* **Work to be completed**
Set the pictures aside and transcribe exactly the lines from the one containing "The height and" through the final line of the records.

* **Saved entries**
•••••
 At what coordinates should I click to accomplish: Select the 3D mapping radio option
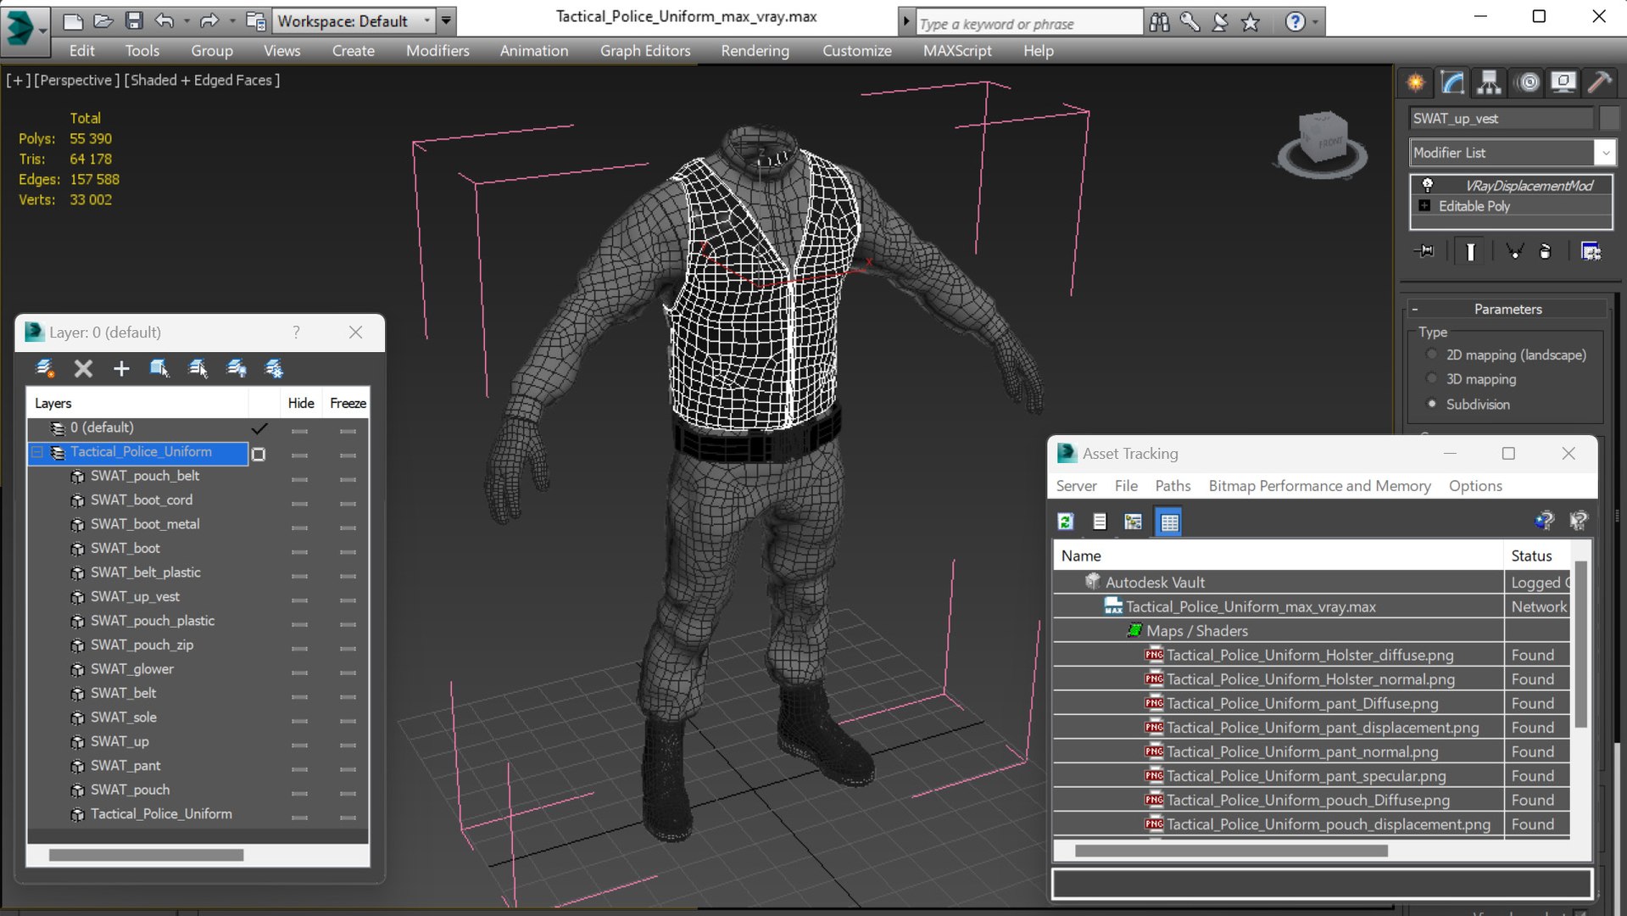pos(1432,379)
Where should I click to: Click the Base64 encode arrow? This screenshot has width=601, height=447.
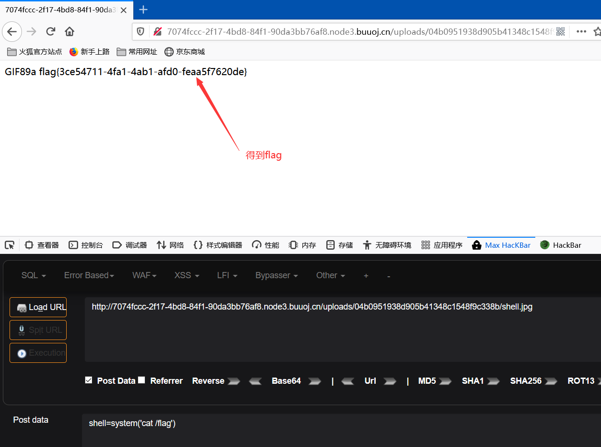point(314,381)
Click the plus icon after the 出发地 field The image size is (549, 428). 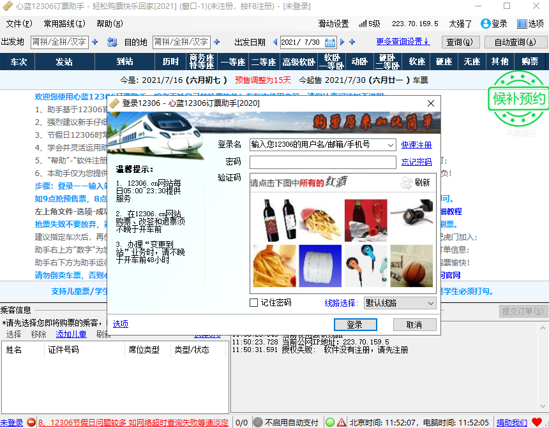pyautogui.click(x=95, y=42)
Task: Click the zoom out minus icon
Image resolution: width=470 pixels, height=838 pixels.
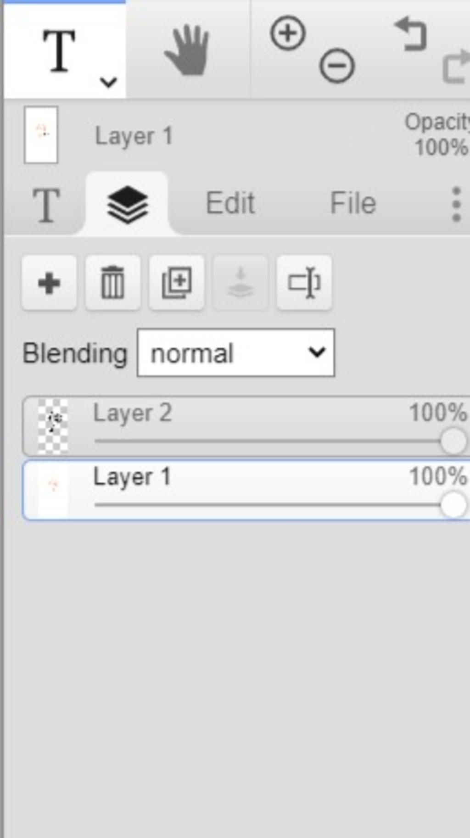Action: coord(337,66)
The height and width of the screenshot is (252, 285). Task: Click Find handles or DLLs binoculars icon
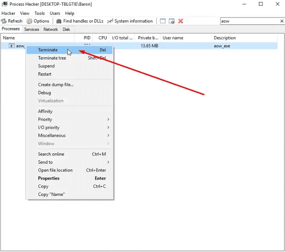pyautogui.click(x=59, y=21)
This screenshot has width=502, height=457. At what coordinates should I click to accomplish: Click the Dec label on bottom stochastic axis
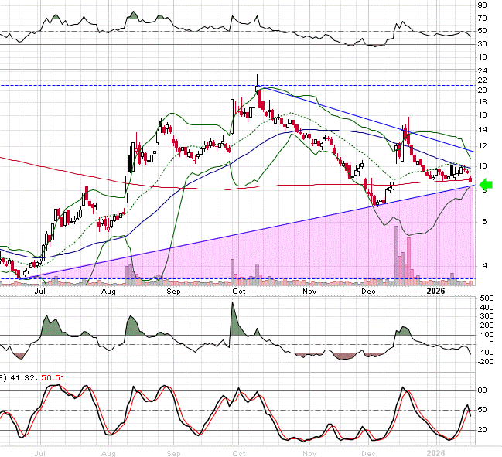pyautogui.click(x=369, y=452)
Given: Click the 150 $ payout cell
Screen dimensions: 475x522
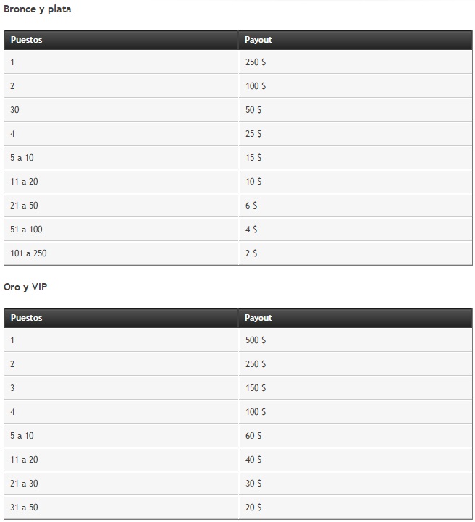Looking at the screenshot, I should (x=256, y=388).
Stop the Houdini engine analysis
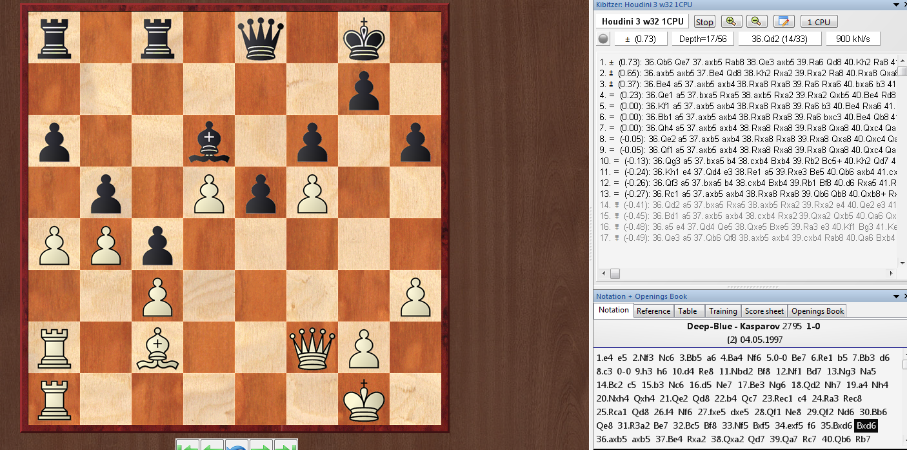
•••••
* **Response box**
The height and width of the screenshot is (252, 285). Task: Click Find handles or DLLs binoculars icon
pyautogui.click(x=59, y=21)
This screenshot has width=502, height=457. At what coordinates should I click to accomplish: Click the Dec label on bottom stochastic axis
pyautogui.click(x=369, y=452)
Given: Click the 150 $ payout cell
Screen dimensions: 475x522
Looking at the screenshot, I should (x=256, y=388).
Stop the Houdini engine analysis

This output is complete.